Les quais sont de plain-pied avec le plancher des wagons, à 1,10 mètre au-dessus de la voie. Une passerelle, jetée par-dessus la voie, met en communication les différents quais d’une station.


Le bâtiment de la station, réduit au strict nécessaire, s’étend généralement en travers des voies, et est porté au-dessus d’elles, par la voûte ordinaire, renforcée. Deux passerelles, desservies chacune par deux escaliers, donnent aux voyageurs les moyens d’accéder aux quais et de sortir de la gare sans que les deux flux opposés puissent se rencontrer.

Le métro de Londres est le pionnier du bloc-système avec des signaux télégraphiques installés et fonctionnant de telle sorte que deux trains qui marchent dans la même direction ne doivent jamais se trouver entre deux stations consécutives. Grâce aux signaux envoyés par le télégraphe, un train ne peut quitter une station avant que le train qui le précède soit parti de la station vers laquelle il se dirige.

Les locomotives à vapeur du premier réseau.

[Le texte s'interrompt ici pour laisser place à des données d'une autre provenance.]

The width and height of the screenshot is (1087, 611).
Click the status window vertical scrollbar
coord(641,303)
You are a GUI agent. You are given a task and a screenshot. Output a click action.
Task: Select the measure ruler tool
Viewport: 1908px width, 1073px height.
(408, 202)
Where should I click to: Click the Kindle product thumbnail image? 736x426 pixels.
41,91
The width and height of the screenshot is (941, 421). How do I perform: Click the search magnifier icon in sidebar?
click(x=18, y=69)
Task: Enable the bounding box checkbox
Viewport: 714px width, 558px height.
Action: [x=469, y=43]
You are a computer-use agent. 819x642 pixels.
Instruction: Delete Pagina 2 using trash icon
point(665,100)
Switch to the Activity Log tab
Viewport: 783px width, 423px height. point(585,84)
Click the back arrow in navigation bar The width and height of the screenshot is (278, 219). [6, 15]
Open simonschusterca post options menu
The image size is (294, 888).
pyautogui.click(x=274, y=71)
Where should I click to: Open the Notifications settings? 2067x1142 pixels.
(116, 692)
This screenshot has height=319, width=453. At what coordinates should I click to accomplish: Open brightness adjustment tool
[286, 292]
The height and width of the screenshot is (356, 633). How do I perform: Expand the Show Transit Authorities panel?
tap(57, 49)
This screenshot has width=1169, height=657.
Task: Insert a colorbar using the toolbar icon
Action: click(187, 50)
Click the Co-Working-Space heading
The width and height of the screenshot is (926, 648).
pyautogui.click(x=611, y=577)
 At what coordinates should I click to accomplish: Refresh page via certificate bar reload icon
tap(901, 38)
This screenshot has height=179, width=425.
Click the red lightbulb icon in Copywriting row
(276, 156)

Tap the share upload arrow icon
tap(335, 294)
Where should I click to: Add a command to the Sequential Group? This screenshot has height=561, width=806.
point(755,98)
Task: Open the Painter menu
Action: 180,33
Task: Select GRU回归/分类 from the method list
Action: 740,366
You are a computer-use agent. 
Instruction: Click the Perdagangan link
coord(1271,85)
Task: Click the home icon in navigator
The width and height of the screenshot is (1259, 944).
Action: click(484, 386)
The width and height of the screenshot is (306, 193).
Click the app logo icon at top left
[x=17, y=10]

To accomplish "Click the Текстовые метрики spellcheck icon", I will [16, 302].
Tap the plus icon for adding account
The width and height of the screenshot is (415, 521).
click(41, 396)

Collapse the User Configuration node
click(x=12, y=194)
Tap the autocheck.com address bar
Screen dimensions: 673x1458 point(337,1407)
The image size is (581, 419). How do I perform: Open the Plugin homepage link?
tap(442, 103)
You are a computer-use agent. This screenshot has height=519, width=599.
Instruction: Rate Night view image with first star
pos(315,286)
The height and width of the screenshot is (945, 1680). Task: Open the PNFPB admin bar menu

Les locomotives à vapeur sont, quand on commence la construction du réseau en 1860, la seule solution connue : la traction électrique n’est pas encore au point. Mais les ingénieurs craignent, à juste titre d’ailleurs, que la fumée et les gaz de la combustion du charbon rendent l’air peu respirable et même complètement vicié. On remédie à ces inconvénients, sans se priver des avantages économiques et pratiques de la locomotive, en opérant de la manière suivante.

Dès que l’on pénètre dans un tunnel, le mécanicien, au moyen d’un volet commandé depuis la cabine, intercepte l’arrivée de l’air au-dessous de la grille du foyer. II a forcé, à l’avance, le feu, de telle sorte que la vapeur emmagasinée dans la chaudière suffise à la consommation jusqu’à ce que l’on ait franchi le souterrain. Le mécanicien réalise ainsi, sans appareil particulier et sans prétention scientifique, cotte chaudière sans foyer, venue des États-Unis et qui, perfectionnée par un ingénieur français, est employée pour quelques cas particuliers de traction, par exemple pour les tramways de Nantes.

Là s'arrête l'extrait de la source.